Trout also pointed out that Cotto defeated Corley as a 140-pounder, and, both Judah and Quintana while competing at 147-pounds.

“Those were great wins, but they weren’t in this same weight class. We’re two weight classes above that [Corley fight,]” said Trout, who stands nearly 5-foot-10 to Cotto’s 5-7.

“Plus, in the Judah fight, he was getting hit with a lot of shots. I feel like I can hit him with a lot of shots, but can he take it at 154 pounds from a real, true southpaw junior middleweight? We’ll see.”


In fact, while calling Cotto-Corley for HBO, the late Hall of Fame trainer, Emanuel “Manny” Steward noted there was “a great left hand coming back by DeMarcus Corley,” adding, “he’s landing a lot of clean punches tonight, and I think if he was about 10 pounds heavier, I think that Cotto would maybe be in trouble.”

Seconds after Steward made his comments, Corley wobbled Cotto with a third-round right hook, forcing Cotto to stumble and hold on. Although Corley couldn’t finish off Cotto, HBO’s Larry Merchant, sitting at ringside, scored the third round in Corley’s favor, 10-8.

“I remember watching the Corley fight, and I remember seeing Corley hurt Cotto, and then go and just touch Cotto to the body whle he had him hurt, I remember Cotto knocking him down and then…,” said Trout.

“Anyway, I think that fight was fixed. Corley was in there, and he hurt him, and he didn’t do nothing about it and then Cotto hurt him, Corley took a knee and he was waiting for the count.”

After watching Corley take a knee for the second time in the final round, referee Ismael Quinones Falu abruptly waved an end to the fight.

“That is a home town stoppage. A disgrace. An absolute disgrace,” said Merchant, with Steward also believe that the stoppage was “too quick.”

“Even if Cotto was coming on, and starting to dominate Corley,” said Merchant, “Corley had shown enough professionalism to weather that particular storm, and a home town referee stopped the fight.”
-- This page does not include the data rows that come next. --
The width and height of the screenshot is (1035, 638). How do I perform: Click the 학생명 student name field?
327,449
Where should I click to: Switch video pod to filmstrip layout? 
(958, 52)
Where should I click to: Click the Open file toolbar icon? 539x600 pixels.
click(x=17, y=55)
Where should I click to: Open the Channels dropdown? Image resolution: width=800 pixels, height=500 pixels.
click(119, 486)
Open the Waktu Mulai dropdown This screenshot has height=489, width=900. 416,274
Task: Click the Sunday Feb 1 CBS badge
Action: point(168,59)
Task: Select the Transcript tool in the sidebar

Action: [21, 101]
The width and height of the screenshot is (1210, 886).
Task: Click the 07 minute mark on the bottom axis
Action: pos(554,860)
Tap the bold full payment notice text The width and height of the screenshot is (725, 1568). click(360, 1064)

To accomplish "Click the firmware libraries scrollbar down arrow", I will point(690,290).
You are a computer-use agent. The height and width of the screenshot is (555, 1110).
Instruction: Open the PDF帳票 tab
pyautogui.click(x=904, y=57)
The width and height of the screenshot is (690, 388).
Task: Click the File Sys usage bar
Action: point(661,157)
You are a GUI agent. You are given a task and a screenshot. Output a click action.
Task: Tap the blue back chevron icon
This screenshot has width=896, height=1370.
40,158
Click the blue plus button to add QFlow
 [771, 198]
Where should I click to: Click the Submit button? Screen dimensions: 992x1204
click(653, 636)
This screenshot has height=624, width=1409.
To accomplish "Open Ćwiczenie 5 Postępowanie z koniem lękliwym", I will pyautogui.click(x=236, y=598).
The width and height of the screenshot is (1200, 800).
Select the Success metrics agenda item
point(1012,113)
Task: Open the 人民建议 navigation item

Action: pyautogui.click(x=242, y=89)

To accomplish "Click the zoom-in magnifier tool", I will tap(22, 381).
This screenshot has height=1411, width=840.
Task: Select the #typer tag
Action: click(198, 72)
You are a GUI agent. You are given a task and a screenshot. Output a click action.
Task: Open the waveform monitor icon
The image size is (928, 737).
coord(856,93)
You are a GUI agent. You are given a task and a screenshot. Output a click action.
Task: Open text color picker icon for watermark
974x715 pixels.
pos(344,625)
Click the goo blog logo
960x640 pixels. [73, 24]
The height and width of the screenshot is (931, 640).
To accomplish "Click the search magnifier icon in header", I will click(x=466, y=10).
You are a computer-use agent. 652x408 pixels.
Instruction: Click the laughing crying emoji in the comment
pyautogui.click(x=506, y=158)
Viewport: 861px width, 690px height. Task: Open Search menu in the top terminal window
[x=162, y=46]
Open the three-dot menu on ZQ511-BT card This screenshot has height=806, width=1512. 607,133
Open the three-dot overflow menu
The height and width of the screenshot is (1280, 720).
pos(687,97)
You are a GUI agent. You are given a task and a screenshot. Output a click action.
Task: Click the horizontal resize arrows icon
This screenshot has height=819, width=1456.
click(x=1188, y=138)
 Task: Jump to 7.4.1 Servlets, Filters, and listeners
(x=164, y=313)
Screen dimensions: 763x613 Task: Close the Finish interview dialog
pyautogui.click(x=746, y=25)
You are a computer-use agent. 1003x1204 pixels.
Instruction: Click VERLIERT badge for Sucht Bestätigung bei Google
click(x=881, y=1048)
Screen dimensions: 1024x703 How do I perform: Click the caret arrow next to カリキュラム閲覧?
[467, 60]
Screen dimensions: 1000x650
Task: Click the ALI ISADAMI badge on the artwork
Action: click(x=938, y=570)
Cotto became only the fourth man to defeat Corley and the first to stop the native of Washington, D.C., who already had suffered route-going losses, back-to-back, to Judah and Floyd Mayweather Jr. by split- and unanimous decision in July of 2003, and, May of 2004, respectively.

“Corley had him if he wanted him, he just didn’t want him bad enough.”I’m going to have to stand and trade with him, at times, there’s no doubt about it. If I try to fight him tactically the whole way, then they’ll give him tthe rounds on aggression. I’m going to fight my fight. But I know what I’m up against,” said Trout.

“I’m up against the whole Garden. I know that they’ll look for any reason to take it. So, we’re going to have to trade. That’s inevitable. So I will do what it takes. I’m not going to get away from what I do myself, because my style has been working, so I’m not going to compromise me and lose myself to make anybody happy. They’re going to have to deal with me — the full-fledged me.”



While Trout claims never to have been cut in a fight, Cotto’s face has been battered and beaten bloody, particularly after being dethroned by an 11th-round knockout loss to Antonio Margarito in July of 2008 — the first loss of his career.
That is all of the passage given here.